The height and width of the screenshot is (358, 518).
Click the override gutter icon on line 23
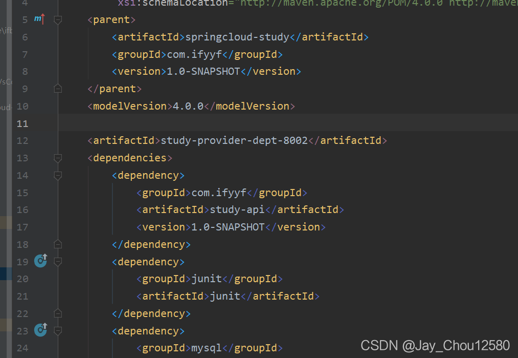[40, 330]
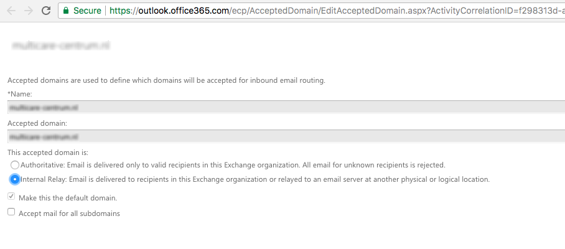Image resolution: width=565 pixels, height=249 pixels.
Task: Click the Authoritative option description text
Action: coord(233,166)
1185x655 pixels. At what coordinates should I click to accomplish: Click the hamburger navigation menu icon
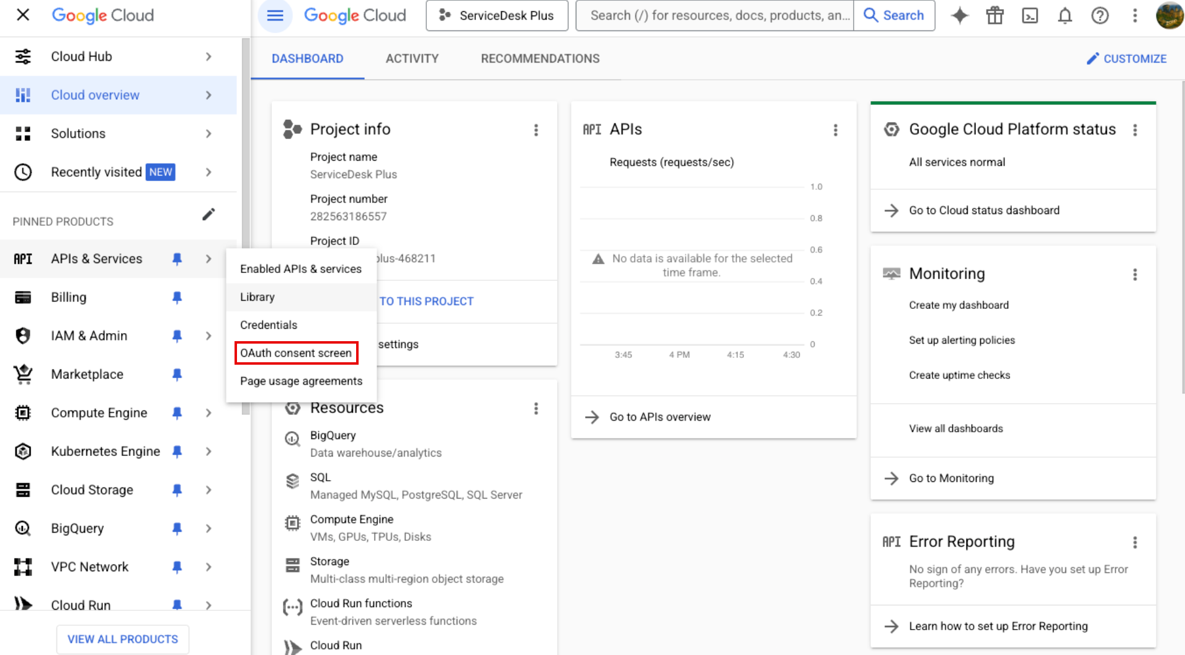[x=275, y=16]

○ ○ ○

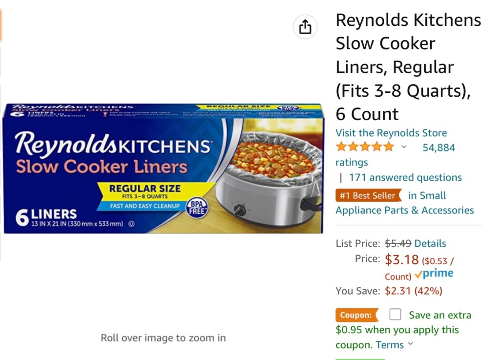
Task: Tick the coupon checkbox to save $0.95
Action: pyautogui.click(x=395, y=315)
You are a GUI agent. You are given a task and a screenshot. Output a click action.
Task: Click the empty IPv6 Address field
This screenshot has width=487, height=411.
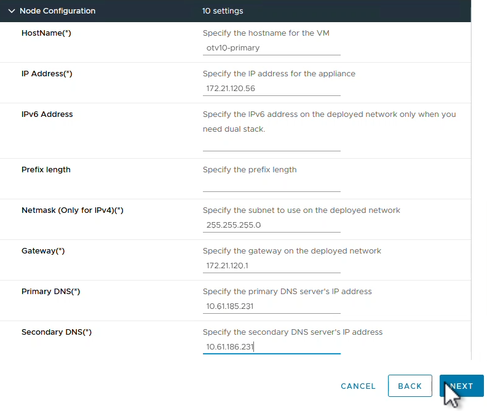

○ ○ ○

**About this exercise**
Look through the entries above and quote exactly the lines from the line with "You are a GUI" to the line with "This screenshot has width=487, height=411.", counting both of those lines.

**Response area**
You are a GUI agent. You are given a task and a screenshot. Output a click action.
Task: Click the empty IPv6 Address field
This screenshot has width=487, height=411.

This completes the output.